Check in often as you go, so you can checkpoint your work, understand the history later, be ready to do some "real work" without needing to merge, and save your teammates the hassle of hard merging.
Eventually you'll need to go back and make sure the method names are good, that the set of methods you've created make sense, clean up the new classes, etc.
If you have a highly reliable Extract Method tool, you can get away without good automated tests. (I'd trust VS in this, for example.) Otherwise, make sure you're not breaking things, or you'll end up worse than you started: with a program that doesn't work at all.

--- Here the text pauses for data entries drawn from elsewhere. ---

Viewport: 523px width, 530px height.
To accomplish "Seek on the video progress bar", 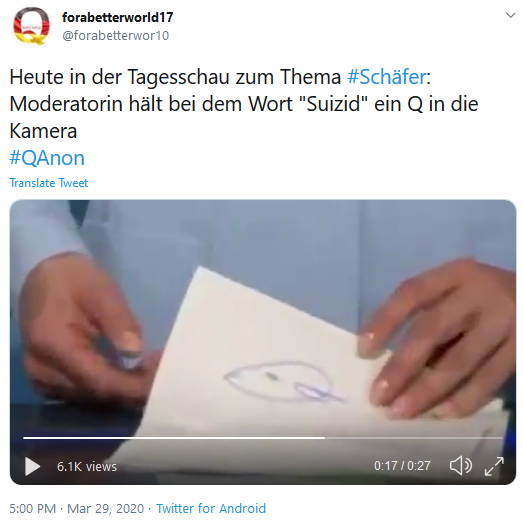I will 263,438.
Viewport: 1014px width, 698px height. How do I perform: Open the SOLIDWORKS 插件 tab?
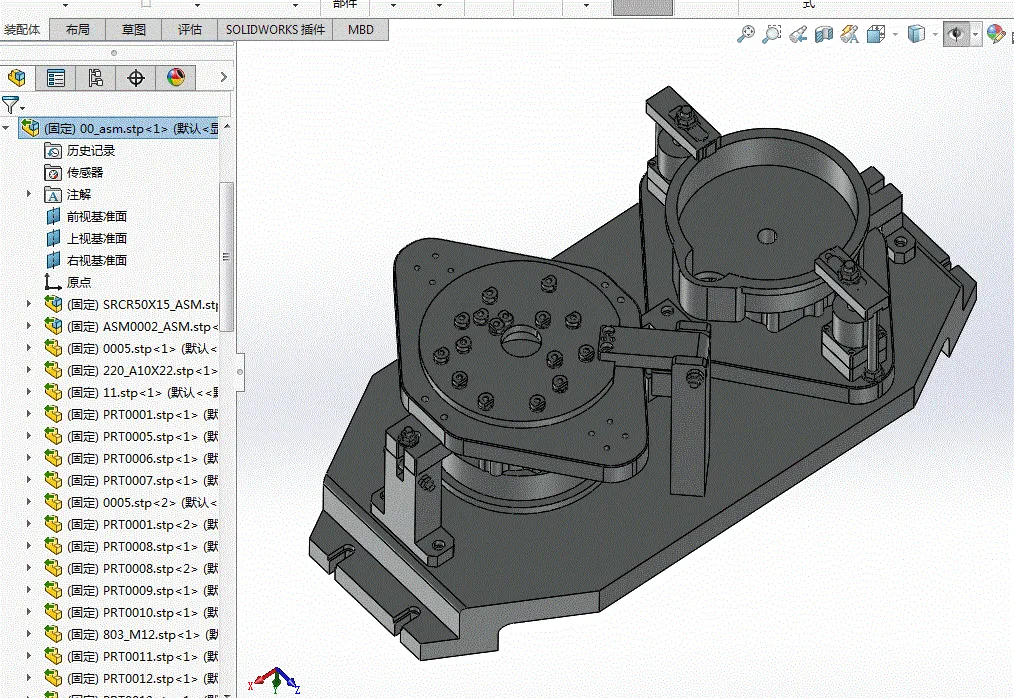tap(275, 29)
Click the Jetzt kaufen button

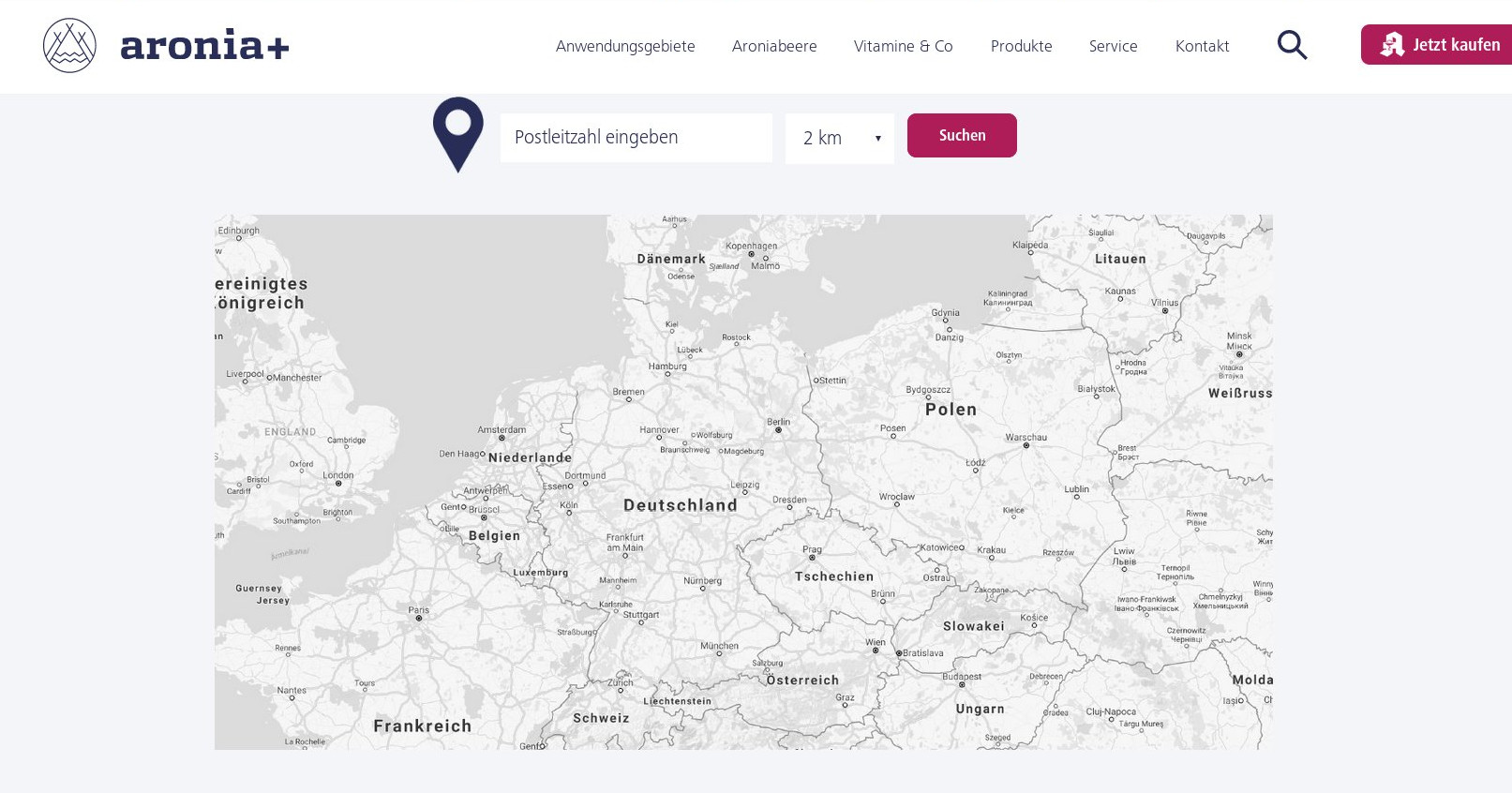coord(1439,45)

A pairing partner would be helpful here.
Judging by the description, a state machine might be the best way to deal with it. Have an enum variable to store the current state, and implement the processing as a loop over the records, with a switch or if statements to select the action to take based on the current state and the input data. You can also easily dispatch the work to separate functions based on the state using function pointers, too, if it's getting too bulky.
There was a pretty good blog post about it at Coding Horror. I've only come across this anti-pattern once, and I pretty much just followed his steps.
Sometimes I combine the state pattern with a stack.
It works well for hierarchical structures; a parent element knows what state to push onto the stack to handle a child element, but a child doesn't have to know anything about its parent. In other words, the child doesn't know what the next state is, it simply signals that it is "complete" and gets popped off the stack. This helps to decouple the states from each other by keeping dependencies uni-directional.
It works great for processing XML with a SAX parser (the content handler just pushes and pops states to change its behavior as elements are entered and exited). EDI should lend itself to this approach too.